++++ Task data ++++

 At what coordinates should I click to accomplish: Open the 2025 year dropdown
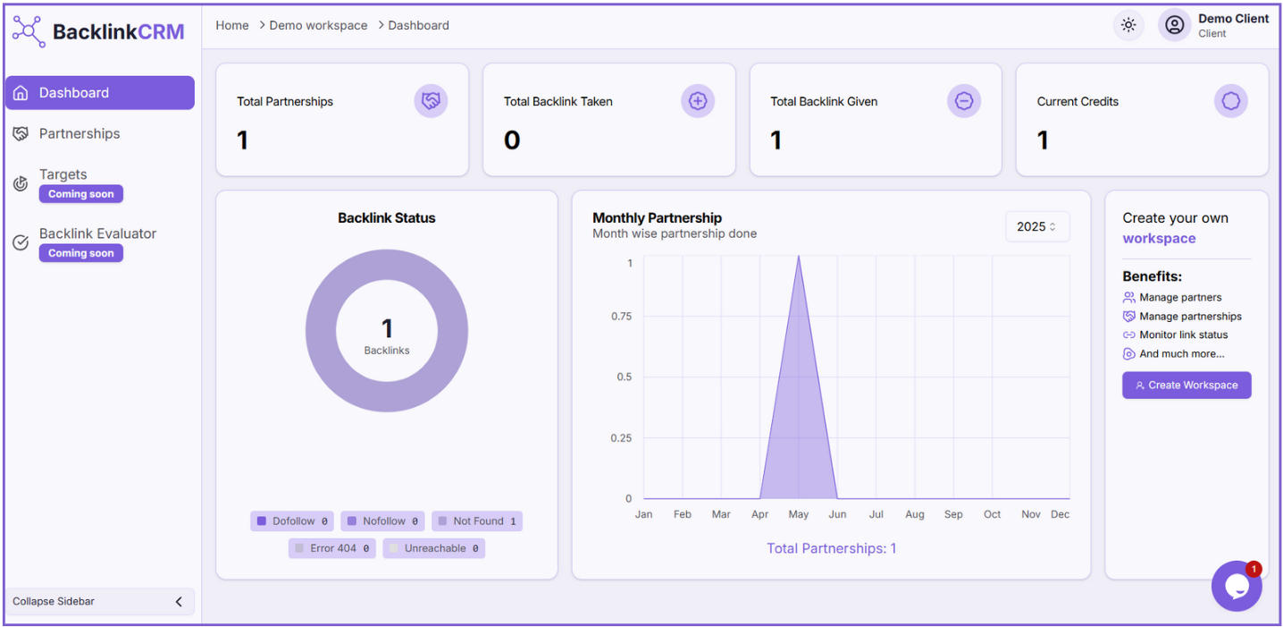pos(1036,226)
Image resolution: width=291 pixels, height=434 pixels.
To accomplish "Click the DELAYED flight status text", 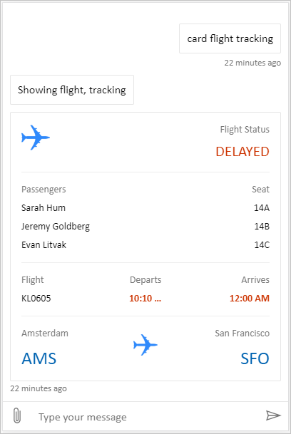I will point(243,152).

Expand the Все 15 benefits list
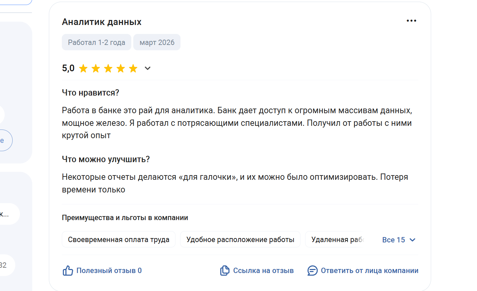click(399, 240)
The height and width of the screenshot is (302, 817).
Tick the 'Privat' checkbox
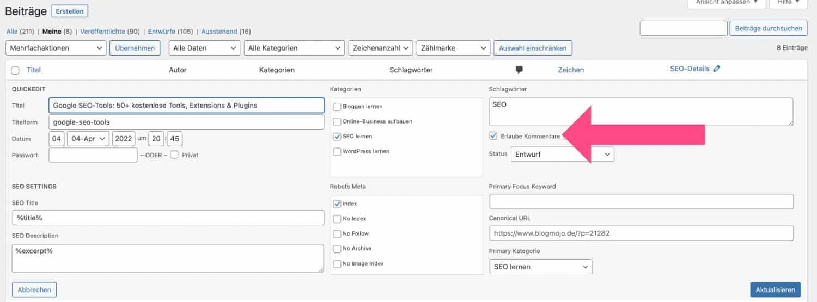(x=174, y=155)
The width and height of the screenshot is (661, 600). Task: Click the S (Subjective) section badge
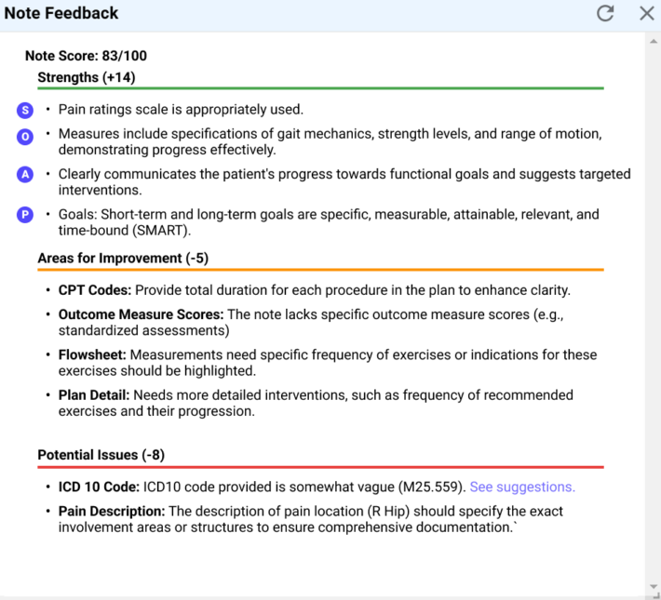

++++

Copy the lines exactly, starting at the line that contains "Expand the Все 15 benefits list" and ending at the last line. Leave the pictures out.

▶ **Answer to this exercise**
Expand the Все 15 benefits list
click(399, 240)
The height and width of the screenshot is (302, 817).
Tick the 'Privat' checkbox
(x=174, y=155)
The width and height of the screenshot is (661, 600). Task: Click the S (Subjective) section badge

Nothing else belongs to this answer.